Background: Comparisons of complete bacterial genomes reveal evidence of lateral transfer of DNA across otherwise clonally diverging lineages. Some lateral transfer events result in acquisition of novel genomic segments and are easily detected through genome comparison. Other more subtle lateral transfers involve homologous recombination events that result in substitution of alleles within conserved genomic regions. This type of event is observed infrequently among distantly related organisms. It is reported to be more common within species, but the frequency has been difficult to quantify since the sequences under comparison tend to have relatively few polymorphic sites.

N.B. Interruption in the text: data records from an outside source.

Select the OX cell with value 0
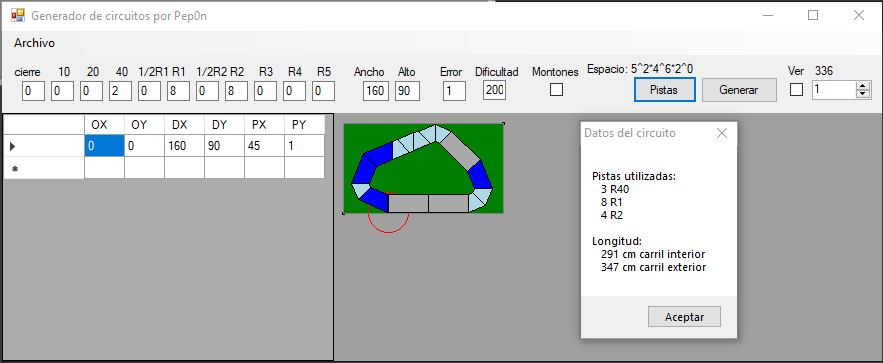This screenshot has height=363, width=883. coord(104,146)
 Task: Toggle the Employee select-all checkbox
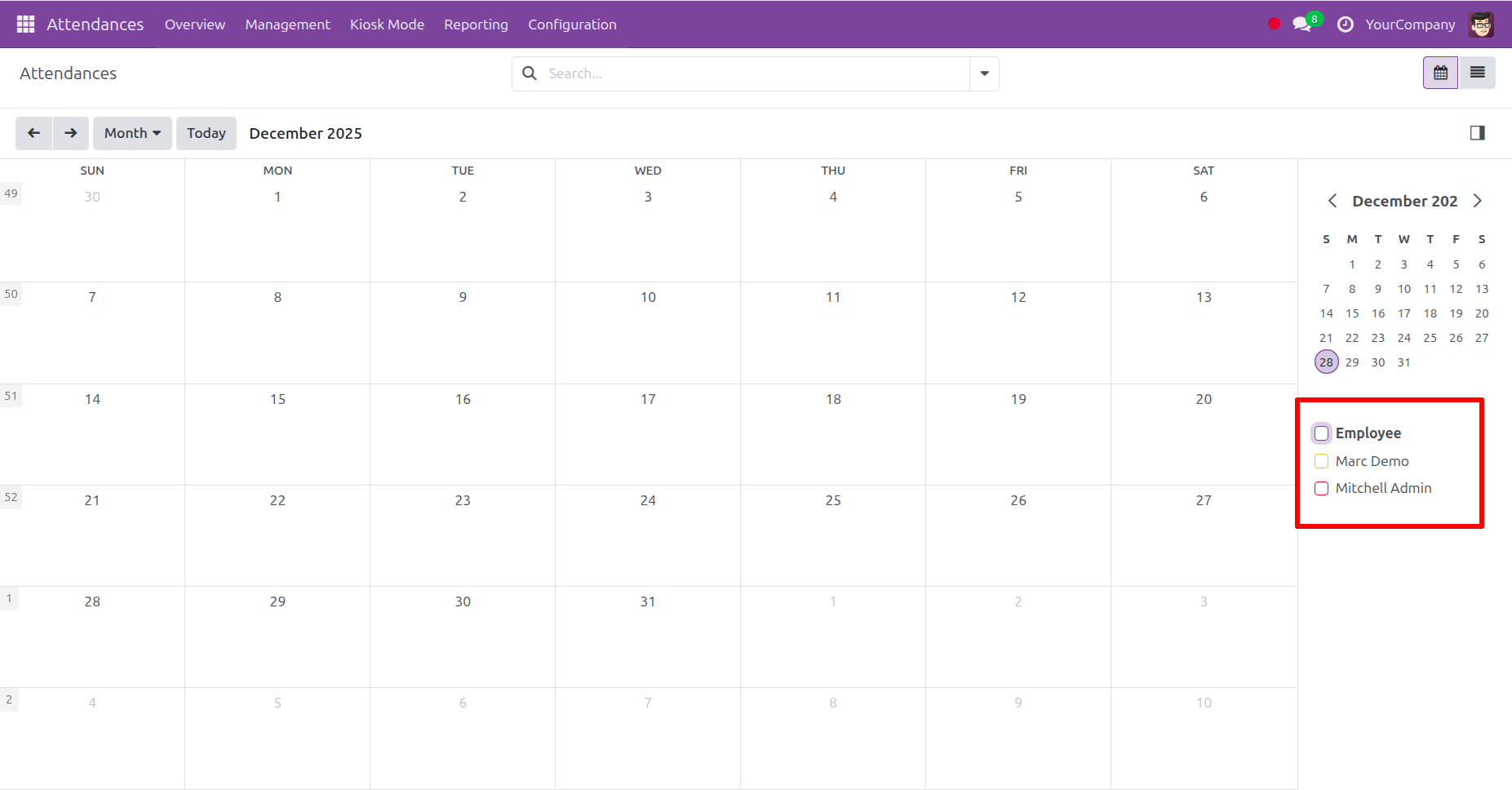[1322, 433]
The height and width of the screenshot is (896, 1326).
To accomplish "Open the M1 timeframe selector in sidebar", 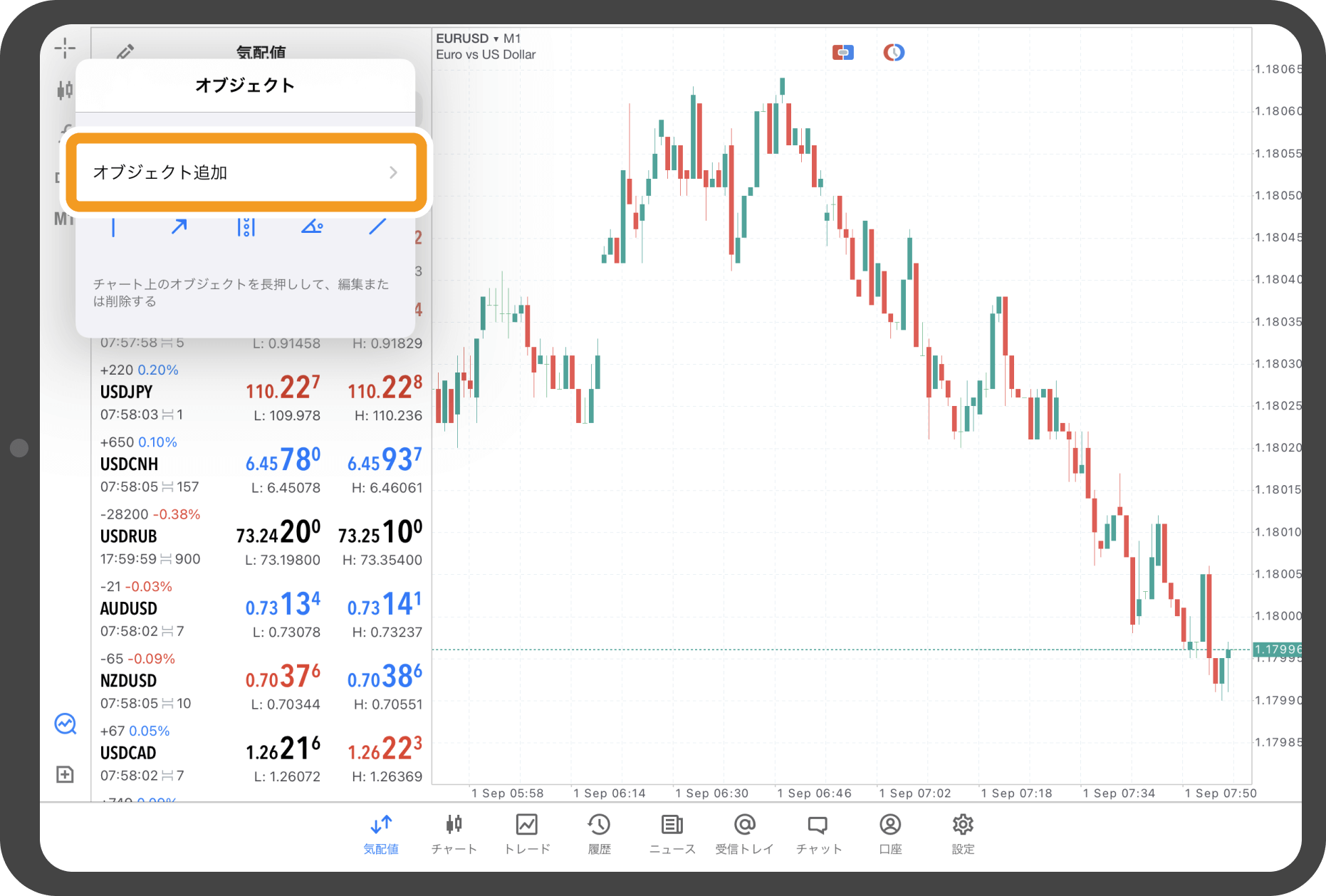I will click(63, 219).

Results: Here we report a genome-wide assessment of homologous recombination among a collection of six complete Escherichia coli and Shigella flexneri genome sequences. We construct a whole-genome multiple alignment and identify clusters of polymorphic sites that exhibit atypical patterns of nucleotide substitution using a random walk-based method. The analysis reveals one large segment (approximately 100 kb) and 186 smaller clusters of single base pair differences that suggest lateral exchange between lineages. These clusters include portions of 10% of the 3,100 genes conserved in six genomes. Statistical analysis of the functional roles of these genes reveals that several classes of genes are over-represented, including those involved in recombination, transport and motility.
Conclusion: We demonstrate that intraspecific recombination in E. coli is much more common than previously appreciated and may show a bias for certain types of genes. The described method provides high-specificity, conservative inference of past recombination events.